Edit the lines starting at the one that contains "You are a computer-use" and ending at the last line, changing "Policy Date" to "Renewal Date" and keeping everything else the same. Leave the pictures out of your answer.

— begin RECORDS FOR THIS EXERCISE —

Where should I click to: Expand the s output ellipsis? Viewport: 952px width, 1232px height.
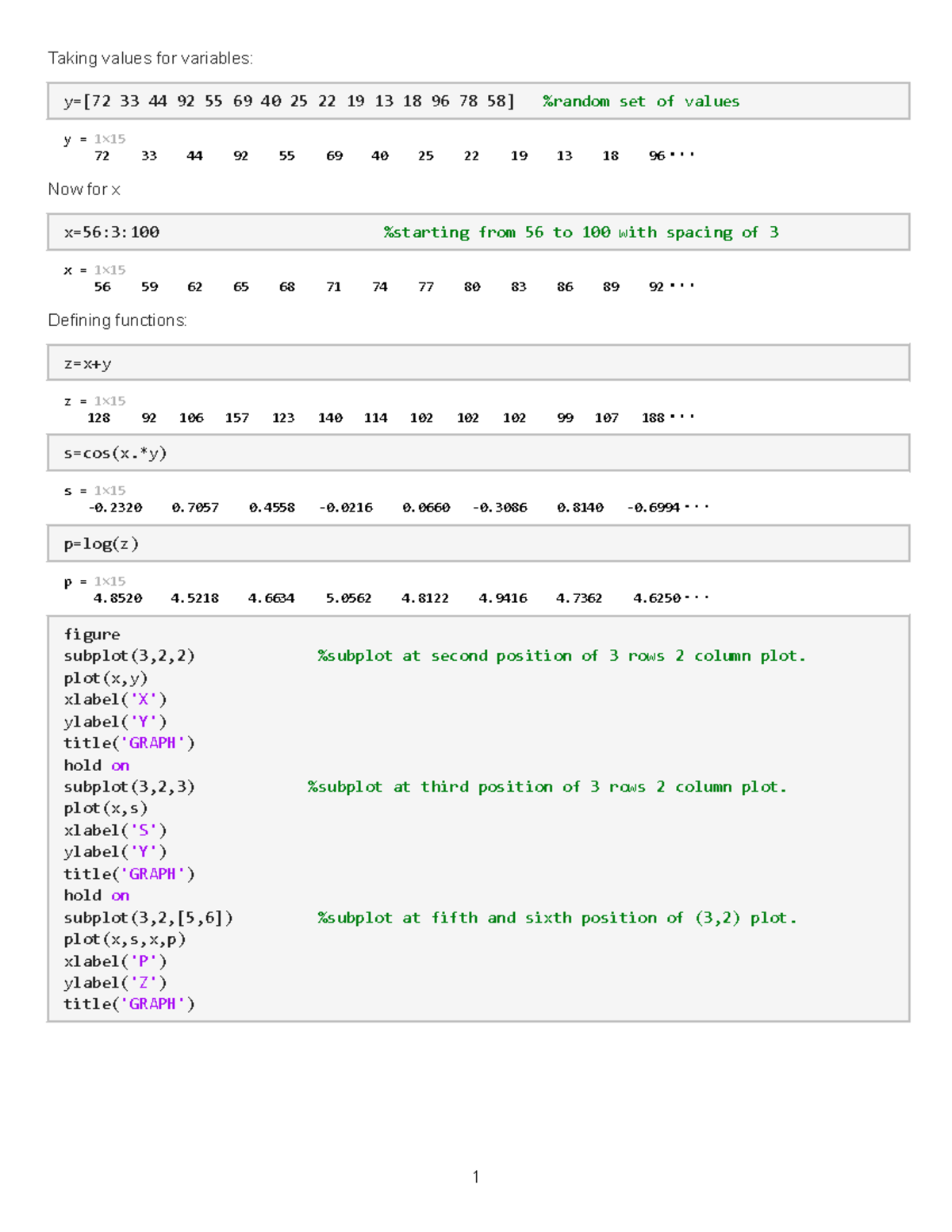pos(698,506)
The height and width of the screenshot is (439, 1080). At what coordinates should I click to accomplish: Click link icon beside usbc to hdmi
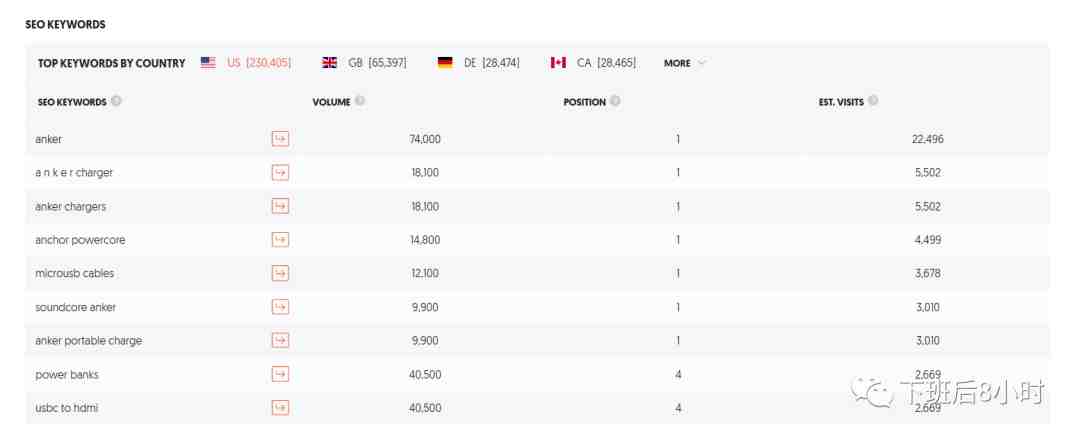pyautogui.click(x=280, y=408)
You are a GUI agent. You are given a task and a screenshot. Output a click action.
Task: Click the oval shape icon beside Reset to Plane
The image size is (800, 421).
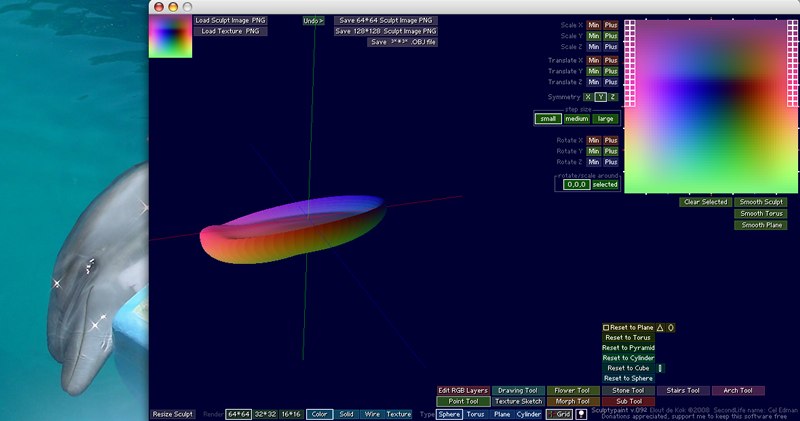[x=670, y=328]
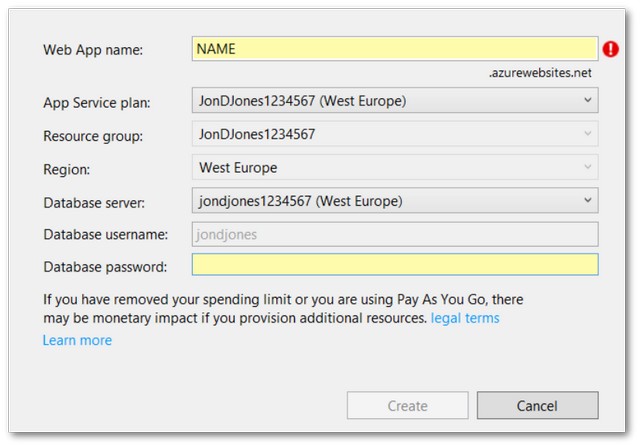Click the 'Database server:' label
This screenshot has height=447, width=640.
click(94, 202)
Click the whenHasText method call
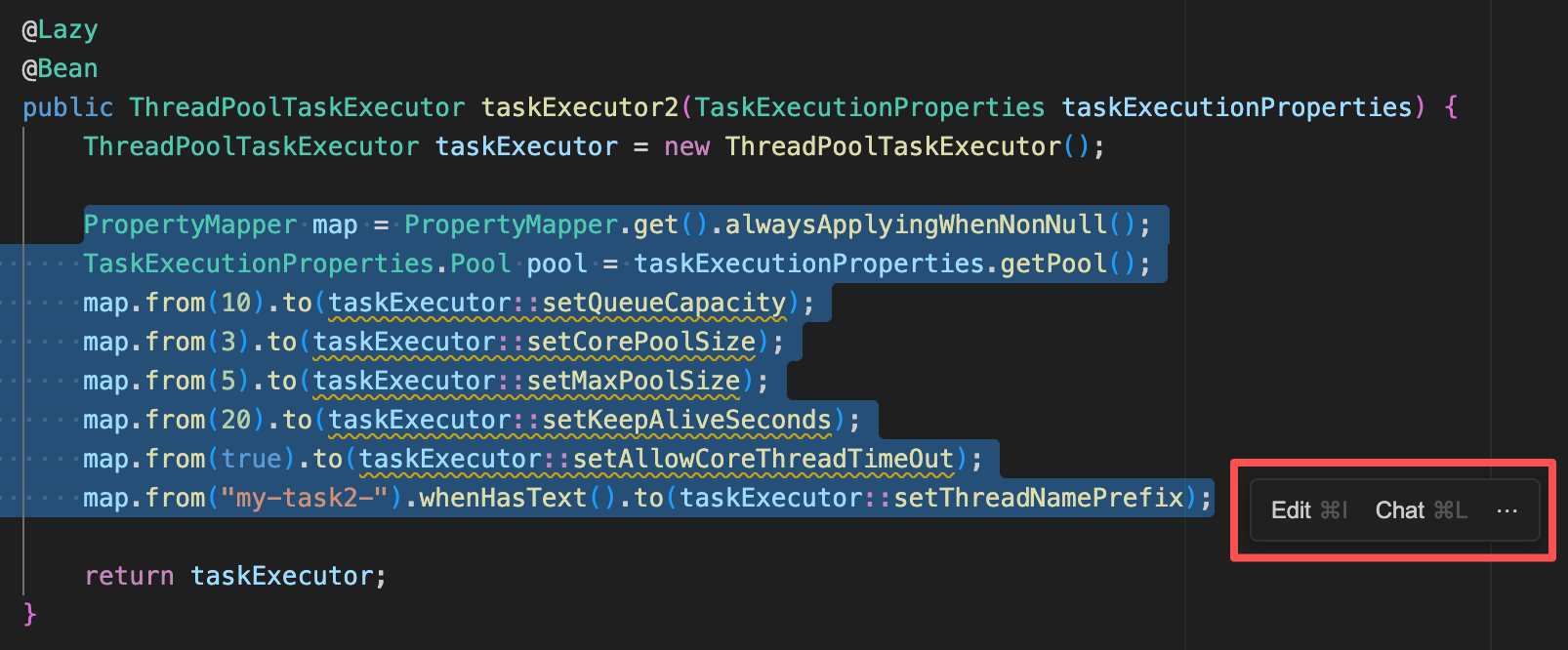 503,498
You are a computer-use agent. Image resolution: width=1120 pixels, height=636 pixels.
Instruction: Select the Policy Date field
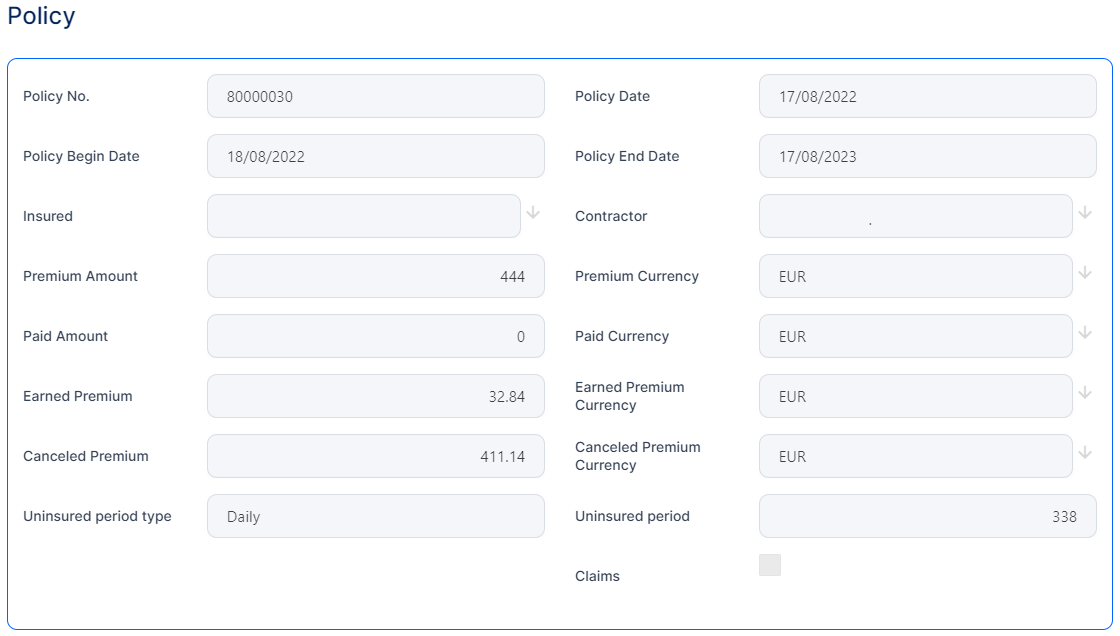927,96
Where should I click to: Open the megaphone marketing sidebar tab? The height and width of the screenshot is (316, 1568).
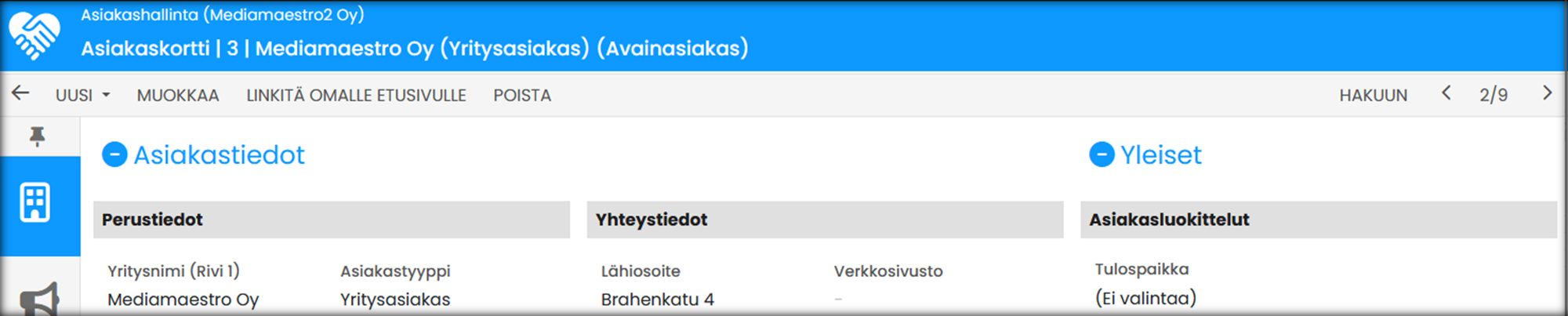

— end RECORDS FOR THIS EXERCISE —

▶ COMPLETE OUTPUT
You are a computer-use agent. Image resolution: width=1120 pixels, height=636 pixels.
Instruction: Select the Renewal Date field
927,96
Where should I click to: Open the megaphone marketing sidebar tab? The height and width of the screenshot is (316, 1568).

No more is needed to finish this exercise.